Дети его так и не простили, хотя бабушка слова плохого о нем не сказала, вздыхала только. Она не любила об этом рассказывать. Но складывалось впечатление, что деда не винила.
Я провела пальцем по полированной полочке предмета советской роскоши, оставляя в толстом слое пыли дорожку.
«Гэдээровская» - гордо произносила бабуля и еще что-то про «брали по записи». Напротив диван, прикрытый пледом из югославского гарнитура. Над ним туркменский тканый ковер. Слова, которые больше никто не произносит. Это был целый мир, которого больше нет. В нем мы были не только моложе и счастливее, просто были лучше. Еще не предали ни себя, ни тех, кому клялись… ни любовь… за что еще будем наказаны судьбой.
За коробками не видно пары низких кресел. Из ближайшего слышится кошачье мурлыканье. Его уже облюбовал для себя Степан.
- Чего ты там притихла?- крикнула мне из кухни Наташа.- Иди, все готово. Та-а-ань, ты не уснула там?
Я тяжело поднялась и, шоркая ногами, поплелась на кухню. Мимо, опережая, важно проплыл кот.
- Не раскисай, подруга,- улыбнулась Наталья.- Прижмем твоего засранца.
- Он не мой,- вздохнула я, жалея лучшие пятнадцать лет жизни, потраченные впустую.
- Вот и радуйся. Давай выпьем за твой развод и светлое будущее без этого копытного,- Наташа разлила по бокалам вино.
Наташа осталась ночевать в большой комнате на скрипучем диване. Я устроилась в спальне бабушки, отгоняя от себя мысли, что она тут умерла, и всякое привидится. Мне не спалось, в голову лезли воспоминания из прошлой жизни. Устроившись на кровати, сначала пыталась читать, но не получалось сосредоточиться на строчках. Выключив свет, уставилась в окно. Старые, неухоженные яблони сильно разрослись, и ветки с каждым порывом ветра стучали в окно. В подполе шуршали мыши. Степан, спавший в ногах, спрыгнул на пол, и ведомый инстинктом, выбежал из комнаты. Часы в смартфоне показывали два ночи. По стеклу гулко застучали капли дождя. Вспомнилась такая же дождливая осеняя ночь в пустом деревенском доме год назад.
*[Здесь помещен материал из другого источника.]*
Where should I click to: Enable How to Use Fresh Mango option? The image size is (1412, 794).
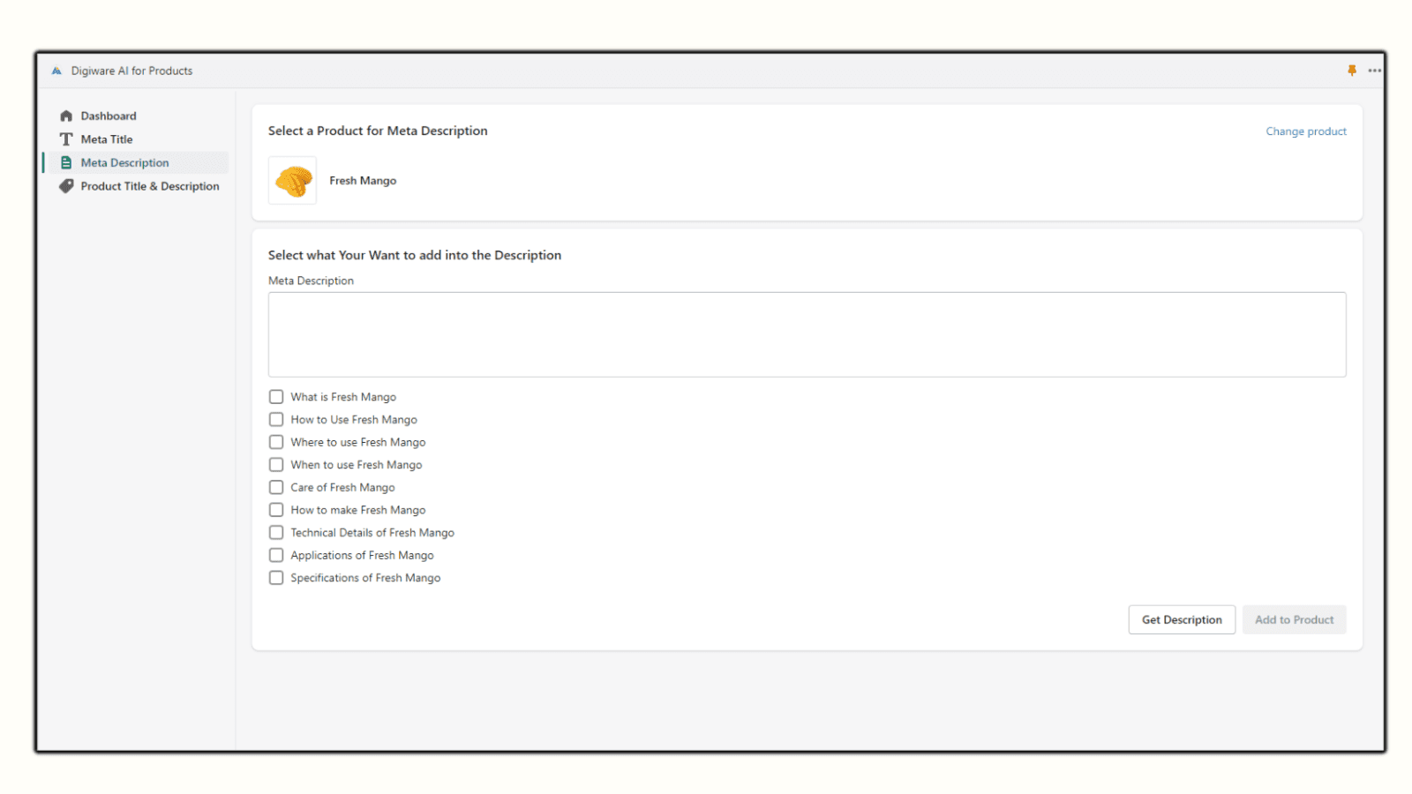click(276, 420)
Ефима пригласили в гости в загородный дом в одном из поселков. Он перепутал повороты, мы заехали куда-то совсем не туда. Мне еще поворот не понравился. Не похоже, что едва пробитая колея в траве, а потом в грязи вела в поселок городского типа Залесный. Но муж ехал по навигатору, и на мое сомнение он посоветовал с моим топографическим кретинизмом помолчать и не говорить под руку.
Мы доползли до глухой деревушки или хутора в три дома. Машина заглохла и больше не заводилась. Ефим рассвирепел, вышел, громко стукнув дверцей. Представление с психами было рассчитано на меня. Я молчала. Конечная точка на навигаторе – хутор Лесной.
Как можно перепутать Залесное и Лесной?! Как! Это у кого еще топографический кретинизм.
Дома явно брошены, люди давно переехали. Окна наглухо заколочены. На дверях амбарные замки и доски крест-накрест. Стал накрапывать дождь, вскоре превратившийся в ливень. Помню, что просмотренный накануне прогноз обещал сухую и теплую погоду. Пришлось ночевать в пустом доме. Ефим еще пытался дозвониться друзьям, но связь не ловила. Ругаясь матом, он прихватил с собой выпивку и закуску, что мы везли, и завалился в первый же дом. Я еще побродила под дождем, пытаясь в этой аномальной зоне найти связь, но безуспешно. Заглянула внутрь других домов сквозь щели в ставнях. Запустение, сломанная мебель, грязь. Устав ходить, пошла к облюбованному Ефимом домику, где сквозь ставни просачивался свет.